The behavioral health industry has historically lagged behind physical healthcare in adopting value-based and outcomes-based care models. Value-based care is also known as accountable care. A value-based care system is focused on getting value from quality services. Value-based healthcare is a payment system that rewards providers for the quality of care provided to their patients. Payments are based on better health for populations and other things, such as cost reduction, which can lead to a focus on preventative care.
The benefit of value-based care is that patients in a value-based healthcare model have fewer doctor’s visits, medical tests, and medical procedures. Additionally, they pay less for medication as their health gradually improves. BlueCross BlueShield entered into the value-based reimbursement arrangement with Value Network. The provider group has 100+ providers in behavioral health care in Western New York.
“This is another step we’re taking to build a behavioral health care model designed to treat the whole person effectively,” said Dr. Thomas Schenk, Senior Vice President and Chief Medical Officer of BlueCross BlueShield of Western New York. “BlueCross BlueShield of Western New York is proud to partner with the region’s leading behavioral health care providers to introduce the first payment model designed to directly enhance quality care for our members with mental health and substance use disorder diagnoses.”
It is essential that BlueCross BlueShield ally with Value Network. Because of this alliance, 23 providers licensed through OASAS, the New York State Office of Mental Health, and the Home and Community-Based Service Providers (HCBS) entered its network.
The contract contains an upside-risk agreement that follows the payer’s best practice approach to value-based reimbursement for primary care providers.
“This is another step we’re taking to build a behavioral health care model designed to treat the whole person effectively,” Schenk said of the value-based reimbursement arrangement with Value Network.
Value-Based Behavioral Health
What is meant by adopting a value-based model in the behavioral health sector? It requires the whole person physically and mentally, not just addressing a specific complaint or ailment.
When a patient has a broken arm, a medical provider X-rays the arm, finds the pain area, and creates a treatment plan that will focus on the arm. This is a very simple case; it shows the provider’s exact focus with the help of an X-ray report. When a patient complains of anxiety, extreme fatigue, or signs of depression, this time, the whole person must be examined to find out the exact reason behind this.
There are some instances where a patient presenting with pain could be experiencing behavioral issues that are manifesting as pain. If a medical provider cannot identify the cause and correctly diagnose the root of the complaint, the patient could go untreated.
Now, many practices will start screening all patients for behavioral conditions, like depression or anxiety, before scheduling surgery. This practice ties the knot between behavioral and physical health and exemplifies how these two disciplines can work together.
One physician from an orthopedic practice adopted this procedure and reduced the number of orthopedic procedures his clinic performed by nearly 50% while increasing the number of patients treated using different modalities. Looking at these numbers to see the future is a prime example of using value-based care in behavioral health.
About Medical Billers and Coders
We cater to more than 40 specialties. Medical Billers and Coders (MBC) is proficient in handling services that range from revenue cycle management to ICD-10 testing solutions. Our organization’s main goal is to assist physicians in finding billers and coders. Contact us at 888-357-3226 / info@medicalbillersandcoders.com to learn more.
FAQs
1. What is value-based care in behavioral health?
Value-based care in behavioral health focuses on treating the whole person mentally and physically, rewarding providers for delivering high-quality care.
2. How does value-based care benefit patients?
Under this model, patients experience fewer doctor visits, reduced medical tests, and lower medication costs as their overall health improves.
3. What is the BlueCross BlueShield and Value Network partnership?
BlueCross BlueShield partnered with Value Network to introduce a payment model that enhances quality care for mental health and substance use disorder patients.

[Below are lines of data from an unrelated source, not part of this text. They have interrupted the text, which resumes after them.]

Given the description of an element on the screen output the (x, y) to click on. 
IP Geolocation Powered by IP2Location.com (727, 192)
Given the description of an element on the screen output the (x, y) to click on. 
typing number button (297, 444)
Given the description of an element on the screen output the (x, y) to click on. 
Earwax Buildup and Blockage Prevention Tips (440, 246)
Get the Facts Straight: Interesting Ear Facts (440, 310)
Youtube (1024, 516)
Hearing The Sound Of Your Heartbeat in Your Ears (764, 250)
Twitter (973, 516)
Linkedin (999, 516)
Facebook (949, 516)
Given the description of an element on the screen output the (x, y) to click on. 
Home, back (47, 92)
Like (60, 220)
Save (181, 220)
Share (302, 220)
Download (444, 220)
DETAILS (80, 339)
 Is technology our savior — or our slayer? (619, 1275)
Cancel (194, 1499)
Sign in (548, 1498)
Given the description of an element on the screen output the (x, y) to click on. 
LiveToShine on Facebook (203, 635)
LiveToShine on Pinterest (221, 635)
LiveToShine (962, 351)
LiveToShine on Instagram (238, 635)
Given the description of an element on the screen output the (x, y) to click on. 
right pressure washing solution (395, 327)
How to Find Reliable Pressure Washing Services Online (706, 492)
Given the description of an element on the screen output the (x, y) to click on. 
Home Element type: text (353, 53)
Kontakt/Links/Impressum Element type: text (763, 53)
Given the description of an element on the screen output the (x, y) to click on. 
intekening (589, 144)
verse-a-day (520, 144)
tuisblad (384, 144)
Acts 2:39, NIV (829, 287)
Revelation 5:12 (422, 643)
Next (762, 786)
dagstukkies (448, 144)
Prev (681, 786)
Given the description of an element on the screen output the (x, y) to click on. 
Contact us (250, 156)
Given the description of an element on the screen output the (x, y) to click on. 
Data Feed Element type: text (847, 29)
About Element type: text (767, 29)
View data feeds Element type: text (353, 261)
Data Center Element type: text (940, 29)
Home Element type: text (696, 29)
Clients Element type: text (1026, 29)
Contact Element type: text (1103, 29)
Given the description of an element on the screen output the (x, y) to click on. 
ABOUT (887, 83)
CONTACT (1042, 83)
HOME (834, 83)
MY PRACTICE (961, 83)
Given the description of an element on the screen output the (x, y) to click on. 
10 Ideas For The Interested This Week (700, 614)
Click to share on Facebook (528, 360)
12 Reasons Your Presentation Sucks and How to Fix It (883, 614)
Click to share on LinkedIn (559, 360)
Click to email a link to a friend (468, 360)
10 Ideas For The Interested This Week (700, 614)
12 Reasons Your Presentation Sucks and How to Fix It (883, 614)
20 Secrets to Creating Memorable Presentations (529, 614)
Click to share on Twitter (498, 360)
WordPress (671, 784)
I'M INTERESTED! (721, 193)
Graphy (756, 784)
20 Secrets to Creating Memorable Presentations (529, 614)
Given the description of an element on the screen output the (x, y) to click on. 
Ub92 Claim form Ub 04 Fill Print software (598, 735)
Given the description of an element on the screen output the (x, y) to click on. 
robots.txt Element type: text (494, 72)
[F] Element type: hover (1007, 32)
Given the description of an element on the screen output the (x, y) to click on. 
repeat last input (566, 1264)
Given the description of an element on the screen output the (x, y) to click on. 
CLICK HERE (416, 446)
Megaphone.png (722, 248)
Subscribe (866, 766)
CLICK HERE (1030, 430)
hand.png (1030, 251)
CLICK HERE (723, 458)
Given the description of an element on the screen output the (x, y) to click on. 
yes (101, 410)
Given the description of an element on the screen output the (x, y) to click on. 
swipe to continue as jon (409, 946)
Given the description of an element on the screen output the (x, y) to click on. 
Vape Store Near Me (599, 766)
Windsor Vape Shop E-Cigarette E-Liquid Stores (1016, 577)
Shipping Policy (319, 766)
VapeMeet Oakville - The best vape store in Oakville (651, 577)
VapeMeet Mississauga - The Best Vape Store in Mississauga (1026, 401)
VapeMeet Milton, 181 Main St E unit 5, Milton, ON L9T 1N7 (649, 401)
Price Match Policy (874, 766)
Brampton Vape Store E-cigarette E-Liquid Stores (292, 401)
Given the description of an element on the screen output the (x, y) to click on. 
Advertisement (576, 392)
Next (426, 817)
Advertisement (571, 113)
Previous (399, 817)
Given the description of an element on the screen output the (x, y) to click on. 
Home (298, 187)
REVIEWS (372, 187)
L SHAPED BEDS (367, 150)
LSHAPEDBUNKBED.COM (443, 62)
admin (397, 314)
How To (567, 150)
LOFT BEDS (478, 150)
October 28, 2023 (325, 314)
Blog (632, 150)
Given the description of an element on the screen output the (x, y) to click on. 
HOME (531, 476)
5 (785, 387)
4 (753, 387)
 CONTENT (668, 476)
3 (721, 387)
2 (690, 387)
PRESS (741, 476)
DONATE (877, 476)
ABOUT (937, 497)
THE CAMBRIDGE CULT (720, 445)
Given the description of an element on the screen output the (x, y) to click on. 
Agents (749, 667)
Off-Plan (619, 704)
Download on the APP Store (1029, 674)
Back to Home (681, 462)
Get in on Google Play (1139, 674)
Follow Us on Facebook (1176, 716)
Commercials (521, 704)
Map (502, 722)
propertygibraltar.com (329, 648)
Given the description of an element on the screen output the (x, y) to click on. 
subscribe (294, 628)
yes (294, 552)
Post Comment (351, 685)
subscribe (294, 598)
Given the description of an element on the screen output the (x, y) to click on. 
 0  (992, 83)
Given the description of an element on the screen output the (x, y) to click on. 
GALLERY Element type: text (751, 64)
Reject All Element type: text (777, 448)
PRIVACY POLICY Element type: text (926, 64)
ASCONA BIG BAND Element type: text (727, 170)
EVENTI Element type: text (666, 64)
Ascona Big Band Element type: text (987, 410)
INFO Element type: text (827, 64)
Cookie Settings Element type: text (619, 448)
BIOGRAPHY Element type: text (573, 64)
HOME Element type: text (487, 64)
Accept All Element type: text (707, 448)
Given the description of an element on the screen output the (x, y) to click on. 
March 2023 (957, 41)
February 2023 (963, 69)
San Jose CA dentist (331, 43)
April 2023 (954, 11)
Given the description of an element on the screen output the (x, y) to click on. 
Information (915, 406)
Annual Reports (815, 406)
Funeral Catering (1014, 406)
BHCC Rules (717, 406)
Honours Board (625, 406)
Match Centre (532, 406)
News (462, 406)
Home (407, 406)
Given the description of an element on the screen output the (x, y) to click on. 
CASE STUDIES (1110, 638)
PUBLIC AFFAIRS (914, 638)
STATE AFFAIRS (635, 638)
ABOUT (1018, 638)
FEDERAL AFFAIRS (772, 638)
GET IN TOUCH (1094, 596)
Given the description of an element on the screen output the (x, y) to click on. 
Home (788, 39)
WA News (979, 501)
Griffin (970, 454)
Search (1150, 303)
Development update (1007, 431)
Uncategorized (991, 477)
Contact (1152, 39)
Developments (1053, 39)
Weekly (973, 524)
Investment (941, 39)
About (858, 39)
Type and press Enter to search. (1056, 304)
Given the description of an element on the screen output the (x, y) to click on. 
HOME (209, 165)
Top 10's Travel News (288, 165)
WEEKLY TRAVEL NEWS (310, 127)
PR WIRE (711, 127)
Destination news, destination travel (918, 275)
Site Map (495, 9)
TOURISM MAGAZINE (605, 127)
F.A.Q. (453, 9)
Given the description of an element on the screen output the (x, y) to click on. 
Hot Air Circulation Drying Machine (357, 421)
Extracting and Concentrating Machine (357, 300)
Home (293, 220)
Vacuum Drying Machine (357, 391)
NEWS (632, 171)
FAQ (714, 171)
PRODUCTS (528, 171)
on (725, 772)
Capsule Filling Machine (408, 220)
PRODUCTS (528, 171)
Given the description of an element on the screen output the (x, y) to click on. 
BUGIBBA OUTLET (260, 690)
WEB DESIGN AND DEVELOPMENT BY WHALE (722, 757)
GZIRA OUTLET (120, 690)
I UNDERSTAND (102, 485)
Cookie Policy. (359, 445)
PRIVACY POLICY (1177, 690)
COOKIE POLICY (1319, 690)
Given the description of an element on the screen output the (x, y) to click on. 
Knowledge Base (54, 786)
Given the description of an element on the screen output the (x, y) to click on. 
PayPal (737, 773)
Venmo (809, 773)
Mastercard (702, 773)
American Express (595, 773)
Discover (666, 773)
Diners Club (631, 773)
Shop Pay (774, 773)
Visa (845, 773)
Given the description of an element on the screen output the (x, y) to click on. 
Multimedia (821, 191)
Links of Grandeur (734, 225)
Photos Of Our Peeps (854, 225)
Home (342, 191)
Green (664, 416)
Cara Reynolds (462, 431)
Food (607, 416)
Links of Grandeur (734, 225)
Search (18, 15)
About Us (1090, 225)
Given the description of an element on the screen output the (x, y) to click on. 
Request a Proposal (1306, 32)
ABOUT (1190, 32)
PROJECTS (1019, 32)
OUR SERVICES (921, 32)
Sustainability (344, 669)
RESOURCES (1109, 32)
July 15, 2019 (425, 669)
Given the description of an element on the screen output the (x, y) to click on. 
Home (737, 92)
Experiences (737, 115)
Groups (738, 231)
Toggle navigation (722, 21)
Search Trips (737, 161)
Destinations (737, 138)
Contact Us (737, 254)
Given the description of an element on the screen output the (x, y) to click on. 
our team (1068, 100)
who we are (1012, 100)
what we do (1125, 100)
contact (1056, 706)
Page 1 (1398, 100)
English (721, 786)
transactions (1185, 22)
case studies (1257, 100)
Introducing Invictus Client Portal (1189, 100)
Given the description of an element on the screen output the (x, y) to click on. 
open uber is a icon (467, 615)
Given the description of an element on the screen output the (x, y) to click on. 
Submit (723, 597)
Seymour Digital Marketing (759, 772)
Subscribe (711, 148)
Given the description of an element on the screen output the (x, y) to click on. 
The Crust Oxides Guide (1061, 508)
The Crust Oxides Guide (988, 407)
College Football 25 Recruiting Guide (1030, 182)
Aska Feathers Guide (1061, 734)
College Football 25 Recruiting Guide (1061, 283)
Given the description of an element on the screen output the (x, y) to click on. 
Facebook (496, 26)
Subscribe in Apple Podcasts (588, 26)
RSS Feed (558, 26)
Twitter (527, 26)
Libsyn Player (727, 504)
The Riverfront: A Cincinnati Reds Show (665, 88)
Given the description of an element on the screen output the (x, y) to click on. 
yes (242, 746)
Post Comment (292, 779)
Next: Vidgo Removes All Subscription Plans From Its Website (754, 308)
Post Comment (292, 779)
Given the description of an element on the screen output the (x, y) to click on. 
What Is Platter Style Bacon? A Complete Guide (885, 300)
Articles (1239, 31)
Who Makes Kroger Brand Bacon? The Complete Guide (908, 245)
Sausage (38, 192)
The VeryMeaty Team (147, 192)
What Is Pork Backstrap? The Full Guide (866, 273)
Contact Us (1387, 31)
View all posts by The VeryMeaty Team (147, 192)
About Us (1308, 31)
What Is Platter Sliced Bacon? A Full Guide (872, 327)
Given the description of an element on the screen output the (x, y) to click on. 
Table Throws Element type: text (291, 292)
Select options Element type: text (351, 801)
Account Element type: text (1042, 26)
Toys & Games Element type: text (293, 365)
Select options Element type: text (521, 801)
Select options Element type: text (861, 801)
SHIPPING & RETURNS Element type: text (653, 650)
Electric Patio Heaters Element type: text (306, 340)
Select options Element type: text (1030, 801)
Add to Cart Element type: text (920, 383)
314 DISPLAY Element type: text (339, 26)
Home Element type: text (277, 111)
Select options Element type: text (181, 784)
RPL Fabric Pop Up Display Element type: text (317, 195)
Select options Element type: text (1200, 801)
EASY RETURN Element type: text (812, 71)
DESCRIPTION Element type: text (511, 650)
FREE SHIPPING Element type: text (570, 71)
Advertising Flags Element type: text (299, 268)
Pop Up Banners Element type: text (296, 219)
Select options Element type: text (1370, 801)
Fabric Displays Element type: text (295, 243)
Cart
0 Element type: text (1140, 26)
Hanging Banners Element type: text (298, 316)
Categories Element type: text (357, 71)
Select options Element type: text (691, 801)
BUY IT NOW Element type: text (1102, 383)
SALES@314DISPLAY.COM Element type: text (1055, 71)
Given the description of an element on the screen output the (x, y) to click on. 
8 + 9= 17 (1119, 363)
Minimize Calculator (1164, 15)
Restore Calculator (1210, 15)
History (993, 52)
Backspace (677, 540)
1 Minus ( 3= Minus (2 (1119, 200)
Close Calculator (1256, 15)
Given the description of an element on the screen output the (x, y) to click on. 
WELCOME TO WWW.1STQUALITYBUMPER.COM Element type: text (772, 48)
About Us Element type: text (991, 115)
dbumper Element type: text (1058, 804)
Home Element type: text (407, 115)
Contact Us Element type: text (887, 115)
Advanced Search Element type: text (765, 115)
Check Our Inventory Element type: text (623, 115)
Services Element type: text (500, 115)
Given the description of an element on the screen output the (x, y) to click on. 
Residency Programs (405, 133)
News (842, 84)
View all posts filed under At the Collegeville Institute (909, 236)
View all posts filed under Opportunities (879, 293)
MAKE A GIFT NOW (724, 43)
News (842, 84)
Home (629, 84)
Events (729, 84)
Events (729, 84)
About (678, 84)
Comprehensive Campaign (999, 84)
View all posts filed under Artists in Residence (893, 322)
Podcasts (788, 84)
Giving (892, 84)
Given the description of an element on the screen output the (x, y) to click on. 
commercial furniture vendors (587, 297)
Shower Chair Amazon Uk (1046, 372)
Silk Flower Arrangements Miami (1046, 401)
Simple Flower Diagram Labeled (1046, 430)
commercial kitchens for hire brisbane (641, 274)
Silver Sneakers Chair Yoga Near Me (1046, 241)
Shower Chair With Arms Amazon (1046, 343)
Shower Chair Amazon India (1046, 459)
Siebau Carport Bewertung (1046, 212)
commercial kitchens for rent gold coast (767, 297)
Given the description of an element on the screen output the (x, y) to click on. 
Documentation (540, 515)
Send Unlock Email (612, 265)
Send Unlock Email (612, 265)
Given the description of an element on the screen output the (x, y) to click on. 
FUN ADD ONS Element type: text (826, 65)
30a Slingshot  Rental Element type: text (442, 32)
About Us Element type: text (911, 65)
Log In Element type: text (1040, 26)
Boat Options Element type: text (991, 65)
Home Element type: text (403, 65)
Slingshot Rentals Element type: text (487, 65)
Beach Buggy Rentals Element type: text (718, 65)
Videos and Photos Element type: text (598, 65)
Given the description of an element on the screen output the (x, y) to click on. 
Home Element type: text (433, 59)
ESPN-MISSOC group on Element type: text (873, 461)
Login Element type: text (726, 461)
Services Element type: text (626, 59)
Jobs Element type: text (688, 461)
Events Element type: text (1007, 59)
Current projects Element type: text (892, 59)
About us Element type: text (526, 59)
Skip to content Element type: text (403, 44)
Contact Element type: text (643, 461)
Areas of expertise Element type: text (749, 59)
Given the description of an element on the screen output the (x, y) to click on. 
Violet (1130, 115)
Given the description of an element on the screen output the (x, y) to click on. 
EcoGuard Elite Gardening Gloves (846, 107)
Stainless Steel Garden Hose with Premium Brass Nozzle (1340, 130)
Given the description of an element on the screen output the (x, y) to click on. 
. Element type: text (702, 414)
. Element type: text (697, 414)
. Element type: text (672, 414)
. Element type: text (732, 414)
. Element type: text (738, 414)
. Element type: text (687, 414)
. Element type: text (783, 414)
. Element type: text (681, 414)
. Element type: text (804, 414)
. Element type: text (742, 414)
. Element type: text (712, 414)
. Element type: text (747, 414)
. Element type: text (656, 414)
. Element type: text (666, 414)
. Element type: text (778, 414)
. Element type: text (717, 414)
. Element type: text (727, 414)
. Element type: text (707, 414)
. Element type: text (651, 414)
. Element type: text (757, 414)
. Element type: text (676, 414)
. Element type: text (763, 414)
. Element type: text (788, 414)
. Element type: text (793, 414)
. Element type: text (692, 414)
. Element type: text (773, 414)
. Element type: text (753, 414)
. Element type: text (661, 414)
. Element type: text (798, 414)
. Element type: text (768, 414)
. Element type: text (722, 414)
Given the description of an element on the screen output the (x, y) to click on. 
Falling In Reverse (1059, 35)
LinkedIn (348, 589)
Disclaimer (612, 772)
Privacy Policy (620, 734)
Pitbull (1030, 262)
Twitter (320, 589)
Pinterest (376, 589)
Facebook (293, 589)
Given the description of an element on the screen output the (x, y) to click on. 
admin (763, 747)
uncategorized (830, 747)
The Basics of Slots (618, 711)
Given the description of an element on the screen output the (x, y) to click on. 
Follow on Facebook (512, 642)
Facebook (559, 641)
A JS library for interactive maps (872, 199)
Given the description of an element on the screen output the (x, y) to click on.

4. Why is screening for behavioral health conditions necessary in value-based care?
Screening helps identify underlying behavioral issues, like anxiety or depression, that may manifest as physical pain, ensuring holistic treatment.
5. How does value-based care impact treatment approaches?
By focusing on the whole person, practices can reduce unnecessary procedures and adopt more effective treatment methods, improving patient outcomes.